赤城の距離感の近さに加賀は混乱している。
赤城「もし貴方の身に何かあれば私に土佐、そして天城姉様達が心配するわ。今度からは一人で先走ってはいけないわよ?」
妹の腕の傷を消毒しながら悲しそうな表情を見せる。
加賀「…すいません姉様」
赤城「でも良かったわ。大した傷も無くて安心したわ」
加賀「姉様も無事で何よりです。一時は危ういでしたが、零戦二一型に乗っていた基地航空隊の者が周りの敵機を一通り撃墜してくれたおかげで助かりました」
赤城「じゃあその人にお礼しに行かないといけないわね」
傷の処置を終え、席から立ち上がるとちょうど近くにいた搭乗員に話しかける。
赤城「そこの貴方、少し良い?」
「えっ?あっ、な、なんでひょうか?」
重桜KAN-SENで重鎮に位置する赤城は、軍の階級で中佐クラスの実権を有しており、兵からしてみればまさに雲の上の人なので話しかけられた搭乗員は緊張で呂律が回らなくなる。
赤城「そう緊張しなくても良いわ。聞きたいことがあるのだけど、721-61番の零戦二一型に乗っている搭乗員を知らないかしら?」
「721-61番の二一型ですか?その番号と機型は自分の所属する隊の小隊長ですが…」
出撃した中で小隊長だけが二一型の零戦に搭乗していたので自身が所属する隊の小隊長の事だとすぐに分かった。
赤城「あら、そうだったのね。その小隊長はどこに居るか知っているかしら?あとその方の名前を伺ってもよろしくても?」
「隊長は宮部 久蔵少尉と言います。今は近くにある砂浜を歩いていると思います」
赤城「砂浜ね。

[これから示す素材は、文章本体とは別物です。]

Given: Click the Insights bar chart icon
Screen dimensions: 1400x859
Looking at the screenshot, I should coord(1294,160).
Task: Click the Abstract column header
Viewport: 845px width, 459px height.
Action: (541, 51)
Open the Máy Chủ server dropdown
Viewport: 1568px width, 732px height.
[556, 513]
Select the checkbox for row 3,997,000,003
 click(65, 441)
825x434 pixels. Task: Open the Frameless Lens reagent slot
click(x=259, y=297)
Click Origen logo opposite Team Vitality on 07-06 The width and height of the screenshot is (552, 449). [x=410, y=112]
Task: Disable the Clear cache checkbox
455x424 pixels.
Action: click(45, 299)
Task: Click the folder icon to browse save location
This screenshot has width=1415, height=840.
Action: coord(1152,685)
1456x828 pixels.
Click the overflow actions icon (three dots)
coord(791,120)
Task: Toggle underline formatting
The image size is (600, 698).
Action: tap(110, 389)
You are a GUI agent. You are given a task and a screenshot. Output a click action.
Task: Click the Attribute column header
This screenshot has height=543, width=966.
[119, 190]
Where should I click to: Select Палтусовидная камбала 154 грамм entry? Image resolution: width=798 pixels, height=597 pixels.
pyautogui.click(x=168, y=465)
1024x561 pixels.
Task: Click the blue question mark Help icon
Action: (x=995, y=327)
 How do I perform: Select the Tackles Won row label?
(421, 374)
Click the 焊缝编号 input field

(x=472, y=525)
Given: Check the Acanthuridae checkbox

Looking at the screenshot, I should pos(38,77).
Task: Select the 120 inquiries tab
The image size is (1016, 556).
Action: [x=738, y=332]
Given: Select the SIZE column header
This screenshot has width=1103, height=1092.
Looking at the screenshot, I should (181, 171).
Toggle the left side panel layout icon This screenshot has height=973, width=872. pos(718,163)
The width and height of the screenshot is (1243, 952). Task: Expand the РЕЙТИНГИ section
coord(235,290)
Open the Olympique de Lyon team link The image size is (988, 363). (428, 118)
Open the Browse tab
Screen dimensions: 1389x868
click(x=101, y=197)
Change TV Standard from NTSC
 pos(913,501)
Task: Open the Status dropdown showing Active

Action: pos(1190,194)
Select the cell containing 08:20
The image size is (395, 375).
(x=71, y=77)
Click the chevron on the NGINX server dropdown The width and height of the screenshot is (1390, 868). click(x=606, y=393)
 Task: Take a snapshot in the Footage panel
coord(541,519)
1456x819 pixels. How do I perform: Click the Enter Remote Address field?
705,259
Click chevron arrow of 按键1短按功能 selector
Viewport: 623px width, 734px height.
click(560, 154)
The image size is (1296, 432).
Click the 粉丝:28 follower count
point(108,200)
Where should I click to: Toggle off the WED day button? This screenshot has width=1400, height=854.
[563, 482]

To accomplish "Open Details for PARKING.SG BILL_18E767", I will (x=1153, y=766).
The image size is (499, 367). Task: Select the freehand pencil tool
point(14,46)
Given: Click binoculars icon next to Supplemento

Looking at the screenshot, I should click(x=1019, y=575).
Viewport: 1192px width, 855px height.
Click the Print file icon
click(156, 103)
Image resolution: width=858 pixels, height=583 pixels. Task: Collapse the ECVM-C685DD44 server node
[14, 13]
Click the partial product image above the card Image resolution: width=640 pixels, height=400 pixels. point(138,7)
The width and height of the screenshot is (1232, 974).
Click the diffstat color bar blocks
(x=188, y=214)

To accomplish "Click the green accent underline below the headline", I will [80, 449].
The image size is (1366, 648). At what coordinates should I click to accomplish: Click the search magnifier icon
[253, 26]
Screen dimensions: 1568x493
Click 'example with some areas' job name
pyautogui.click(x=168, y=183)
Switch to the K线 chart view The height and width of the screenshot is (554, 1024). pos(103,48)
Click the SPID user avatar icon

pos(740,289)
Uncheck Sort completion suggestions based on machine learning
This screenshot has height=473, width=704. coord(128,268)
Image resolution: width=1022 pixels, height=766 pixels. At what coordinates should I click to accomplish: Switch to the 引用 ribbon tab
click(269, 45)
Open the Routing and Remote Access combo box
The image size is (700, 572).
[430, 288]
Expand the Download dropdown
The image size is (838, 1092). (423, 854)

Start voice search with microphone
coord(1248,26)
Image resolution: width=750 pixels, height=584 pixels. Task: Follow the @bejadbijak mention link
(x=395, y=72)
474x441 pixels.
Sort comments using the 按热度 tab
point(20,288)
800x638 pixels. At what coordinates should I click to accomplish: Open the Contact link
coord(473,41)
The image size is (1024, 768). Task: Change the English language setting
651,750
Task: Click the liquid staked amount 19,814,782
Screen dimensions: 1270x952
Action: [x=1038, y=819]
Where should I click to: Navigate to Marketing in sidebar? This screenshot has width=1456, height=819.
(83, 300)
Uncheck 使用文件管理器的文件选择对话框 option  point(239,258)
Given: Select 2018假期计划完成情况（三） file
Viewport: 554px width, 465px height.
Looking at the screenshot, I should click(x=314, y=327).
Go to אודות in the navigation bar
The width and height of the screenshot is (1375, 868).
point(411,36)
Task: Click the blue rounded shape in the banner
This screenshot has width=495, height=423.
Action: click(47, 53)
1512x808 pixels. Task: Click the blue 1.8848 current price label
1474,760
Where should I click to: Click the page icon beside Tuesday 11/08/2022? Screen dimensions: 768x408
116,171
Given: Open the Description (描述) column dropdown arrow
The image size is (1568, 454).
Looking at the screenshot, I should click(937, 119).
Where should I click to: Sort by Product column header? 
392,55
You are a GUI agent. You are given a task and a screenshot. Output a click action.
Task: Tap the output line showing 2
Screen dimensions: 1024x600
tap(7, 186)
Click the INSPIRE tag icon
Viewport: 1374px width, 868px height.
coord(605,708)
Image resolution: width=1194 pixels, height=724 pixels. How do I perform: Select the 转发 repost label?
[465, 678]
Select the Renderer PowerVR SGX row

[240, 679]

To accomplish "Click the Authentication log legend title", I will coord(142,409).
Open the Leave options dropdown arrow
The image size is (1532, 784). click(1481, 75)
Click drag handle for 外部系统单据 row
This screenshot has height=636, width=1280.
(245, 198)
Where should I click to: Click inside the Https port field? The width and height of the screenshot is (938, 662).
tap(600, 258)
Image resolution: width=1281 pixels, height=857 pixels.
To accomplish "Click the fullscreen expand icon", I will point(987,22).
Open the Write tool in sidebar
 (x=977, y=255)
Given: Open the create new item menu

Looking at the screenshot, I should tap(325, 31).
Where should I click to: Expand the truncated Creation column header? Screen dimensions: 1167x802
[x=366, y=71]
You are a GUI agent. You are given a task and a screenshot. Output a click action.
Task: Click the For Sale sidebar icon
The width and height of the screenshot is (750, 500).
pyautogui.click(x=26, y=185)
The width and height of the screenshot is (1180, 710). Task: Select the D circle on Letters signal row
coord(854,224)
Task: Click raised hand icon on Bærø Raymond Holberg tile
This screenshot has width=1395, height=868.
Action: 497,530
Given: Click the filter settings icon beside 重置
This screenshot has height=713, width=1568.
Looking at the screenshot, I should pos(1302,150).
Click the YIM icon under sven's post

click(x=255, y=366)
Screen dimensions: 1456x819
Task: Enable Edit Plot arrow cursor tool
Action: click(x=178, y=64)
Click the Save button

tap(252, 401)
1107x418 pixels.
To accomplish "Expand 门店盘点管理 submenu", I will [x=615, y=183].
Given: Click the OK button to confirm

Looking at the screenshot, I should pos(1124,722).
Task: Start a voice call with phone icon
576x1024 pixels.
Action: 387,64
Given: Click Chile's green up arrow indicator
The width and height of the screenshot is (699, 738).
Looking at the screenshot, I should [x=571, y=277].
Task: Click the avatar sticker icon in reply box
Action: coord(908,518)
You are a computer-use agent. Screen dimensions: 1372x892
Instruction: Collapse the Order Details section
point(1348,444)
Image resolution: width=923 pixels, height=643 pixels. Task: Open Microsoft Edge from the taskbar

教えてくれて感謝するわ」
搭乗員に礼を言い、加賀と一緒に砂浜の方へと歩いていく。
桑中「ふぅぅ…緊張した…思わず呂律が回らなくなってしまったな…それにしても一航戦の方に呼ばれるなんて宮部少尉は何かやらかしたのか?」
______________________________
宮部「……ふぅ、異世界でもラムネの味は変わらないな」
砂浜に座り込み、ラムネで一服しながら海を見つめる。
先程まで激しい戦闘が繰り広げられたとは思えない綺麗な風景にかつてのラバウルの光景を思い出す。
宮部「…あいつらは今、何をしているんだろうな」
長谷川、井崎、永井、景浦。
激戦地ラバウルで共に戦った同僚達の顔が思い浮かぶ。
その後の日本はどうなったかは知らない。連合国によって分割統治されているかもしれないし、平和の道を進み新しい国として進んでいるかもしれない。
だがどちらにせよ、同じ戦場を戦い抜いた戦友達には平和で豊かな道を歩んでもらいたいと彼は思っていた。
宮部「…ん?」
すると後ろから二人が近づいてくるのを足音で感じ取る。
ズボンと手に着いた砂を払いながら立ち上がり、後ろに振り返ると二人の女性が立っていた。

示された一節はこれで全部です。